Chronic nicotine differentially affects the function of nicotinic receptor subtypes regulating neurotransmitter release

It is known that nicotine can activate several subtypes of release-regulating presynaptic nicotinic receptors (nAChRs) including those situated on central noradrenergic, dopaminergic, cholinergic and glutamatergic axon terminals. The objective of this study was to investigate the effects of chronic administration of (-)nicotine on the function of the above autoreceptors and heteroreceptors using rat superfused synaptosomes. In hippocampal synaptosomes prelabelled with [H-3]noradrenaline (NA) the nicotine-evoked overflow of [H-3]NA was higher in rats treated with nicotine for 10 days (via osmotic mini-pumps) than in vehicle-treated rats. In striatal synaptosomes, prelabelled with [H-3]dopamine (DA), chronic nicotine did not modify the releasing effect of nicotine.
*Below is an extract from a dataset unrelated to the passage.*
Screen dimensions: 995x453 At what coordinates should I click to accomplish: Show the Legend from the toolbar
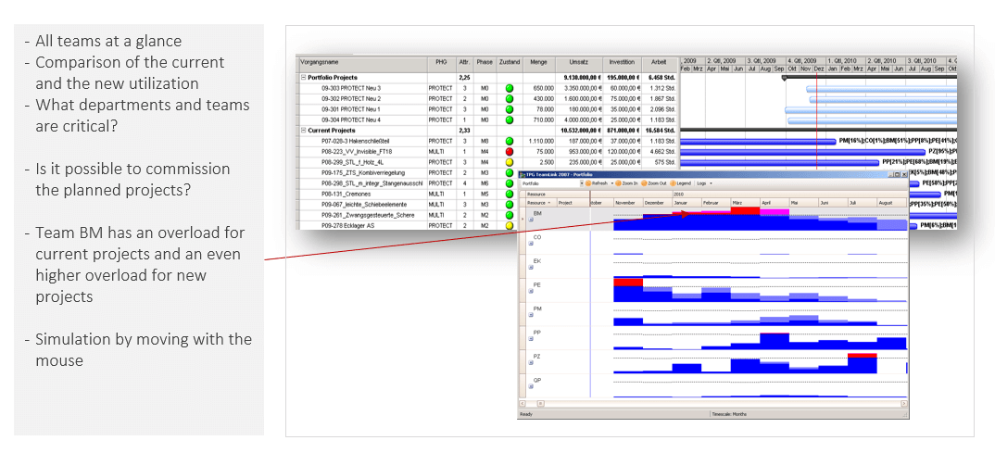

No significant change was observed in experiments with synaptosomes from nucleus accumbens prelabelled with [H-3]DA. Exposure of hippocampal synaptosomes prelabelled with [H-3]choline to nicotine elicited release of [H-3]acetylcholine; this effect was almost abolished in synaptosomes from animals administered nicotine for 10 days, suggesting down-regulation of nicotinic autoreceptors. In hippocampal synaptosomes prelabelled with [H-3]D-aspartate, the releasing effect of epibatidine following chronic nicotine treatment did not differ from that in controls. The K+-evoked exocytotic release of the neurotransmitters tested was not modified by long-term nicotine administration. The results show that chronic nicotine differentially affects the function of release-regulating nAChR subtypes.